** Record extracts **

<<<<

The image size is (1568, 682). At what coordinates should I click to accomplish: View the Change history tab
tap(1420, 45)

>>>>
<<<<

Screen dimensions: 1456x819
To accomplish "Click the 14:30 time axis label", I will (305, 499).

>>>>
<<<<

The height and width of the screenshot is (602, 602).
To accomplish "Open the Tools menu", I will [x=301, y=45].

>>>>

** Problem **
For the string "will", go through the entries above and copy each line where it occurs.

** Answer to this exercise **
To accomplish "Click the 14:30 time axis label", I will (305, 499).
To accomplish "Open the Tools menu", I will [x=301, y=45].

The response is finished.